Через несколько минут он вернулся, ведя с собой секретаршу, которая, порхнув за стоявший в уголке монументальный «Ундервуд», мигом застрекотала, как пулеметчик, отбивающийся от вражеской конницы. Шленский, полуприкрыв глаза, диктовал — причем выяснилось, что он даже знал (интересно откуда) фамилию Клавдии: я, например, не сразу сообразила, что за «тов. Воскобойникова К. А.», которая входит в состав делегации, командируемой в распоряжение Государственной комиссии по народному просвещению.

Впрочем, свою собственную фамилию мне пришлось ему напомнить (услышав ее, он на секунду поднял бровь и почему-то переглянулся с секретаршей). Наконец, та, с хрустом выкрутив бумагу из «Ундервуда», поднесла ее Шленскому, который, вытащив из стола печать и нежно на нее подышав, пристукнул ею бланк. Стейси, заинтересовавшись, протянула ручки к печати, и Шленский, поколебавшись мгновение, вручил ей эту главную из своих инсигний, так что девочка мигом вымазалась в чернилах.

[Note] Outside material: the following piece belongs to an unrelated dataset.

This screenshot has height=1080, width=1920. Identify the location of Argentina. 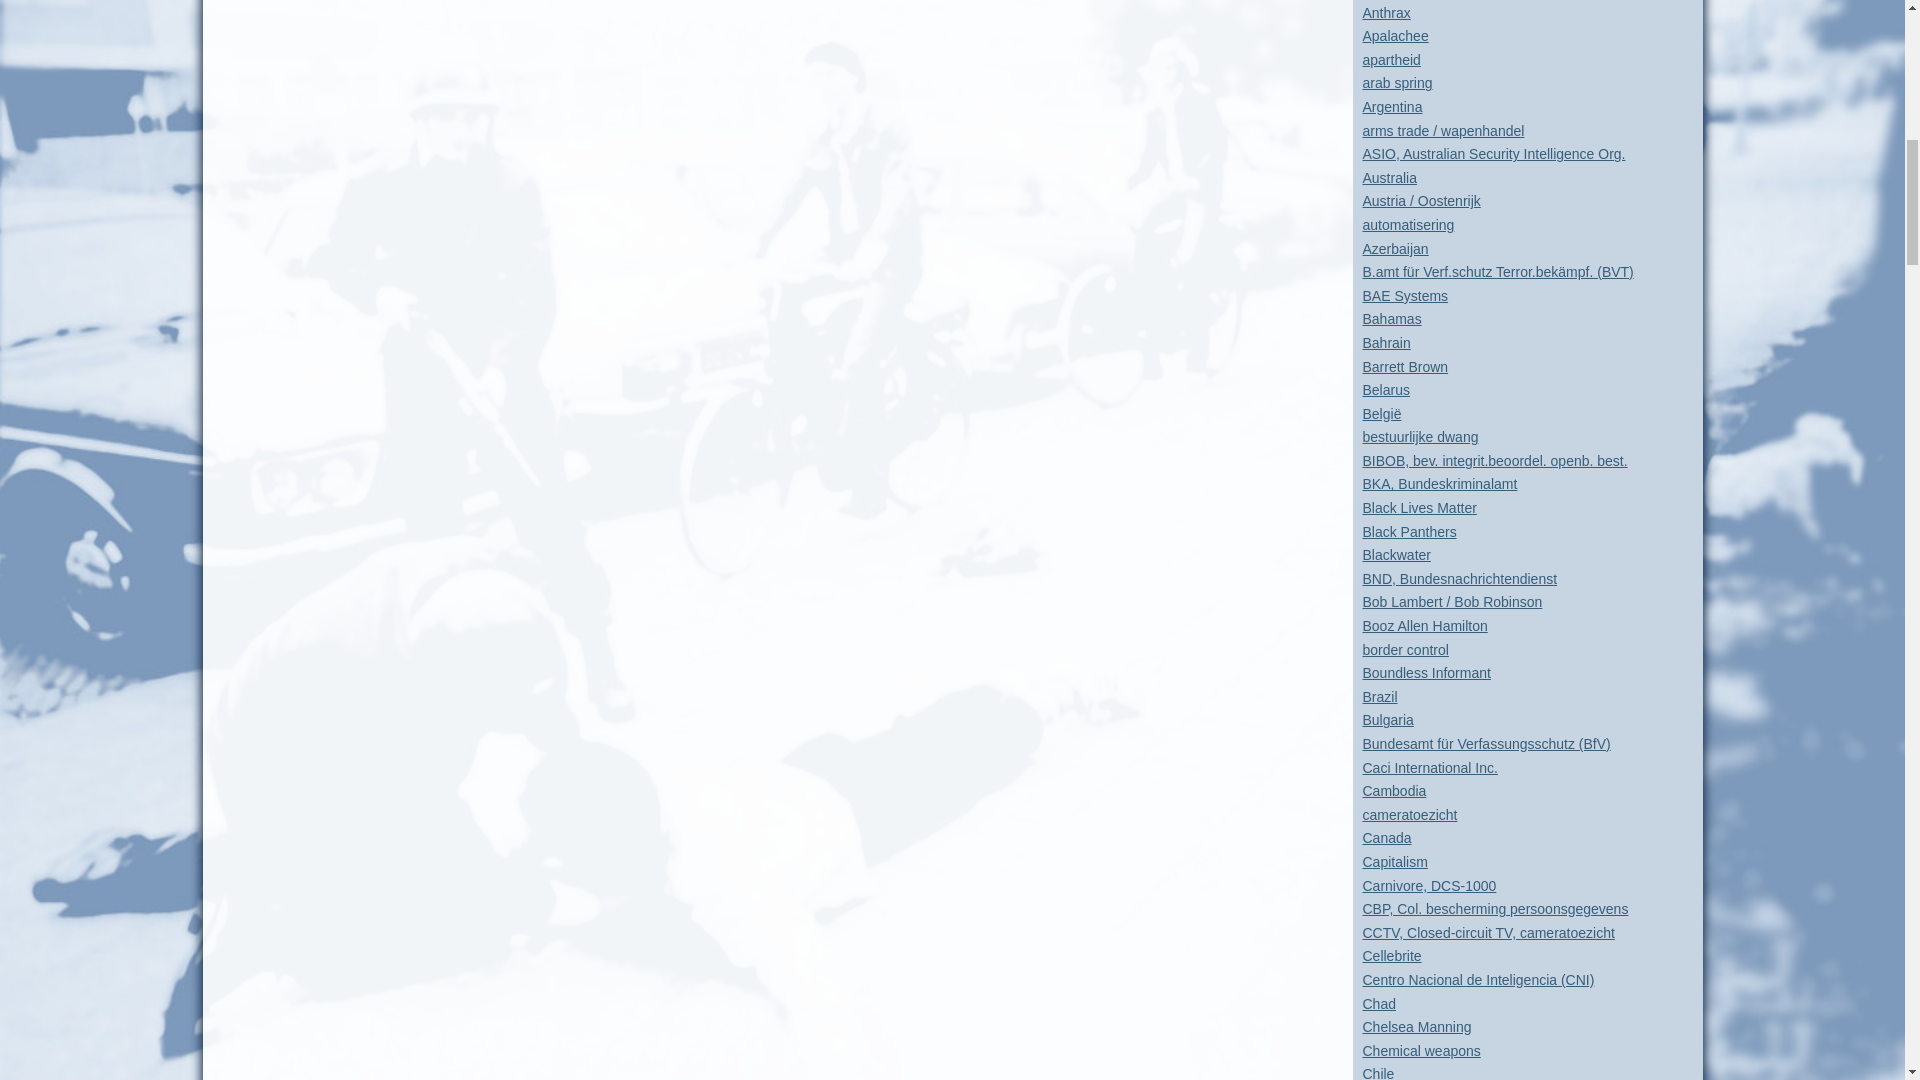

Несмотря на то что остальные участники этой сцены были вполне взрослыми людьми, меня не оставляло ощущение, что все это делается как-то понарошку, словно в отсутствие путешествующего по Европе барина лакей и служанка решили вдруг вырядиться от скуки в хозяйскую одежду и на вечер перевоплотиться. Это сочетание аффектированной неестественности с подспудным опасением, что сейчас вдруг зазвонит колокольчик, вернется хозяин, и новоявленных аристократов поведут на конюшню, чтобы дать им плетей, осеняло собой все большевистские действия этого времени, накладывая отпечаток и на поступки, и на нравы (потом-то, войдя в роль, они начали чувствовать себя увереннее).

Получившаяся командировочная бумага выглядела вполне солидно — но ведь и дети, условившиеся, допустим, играть в магазин, уговаривают-ся, что пуговички у них будут служить разменной монетой, а листки календаря — ассигнациями, а раз в нынешнюю игру было поневоле вовлечено все взрослое население России, то и пуговички, выданные кухаркой и учителем, должны были сойти за деньги среди других кухарок и учителей. В общем-то, вся обыденная жизнь состоит из подобных условностей: деньги сами по себе (я имею в виду настоящие деньги) представляют собой жалкие клочки бумаги, которые нельзя съесть и которыми нельзя прикрыться от стужи, но раз люди договорились придать им какую-то ценность, то теперь любой, отступившийся от этого уговора и начавший, например, топить ассигнациями печку, будет смотреться дико.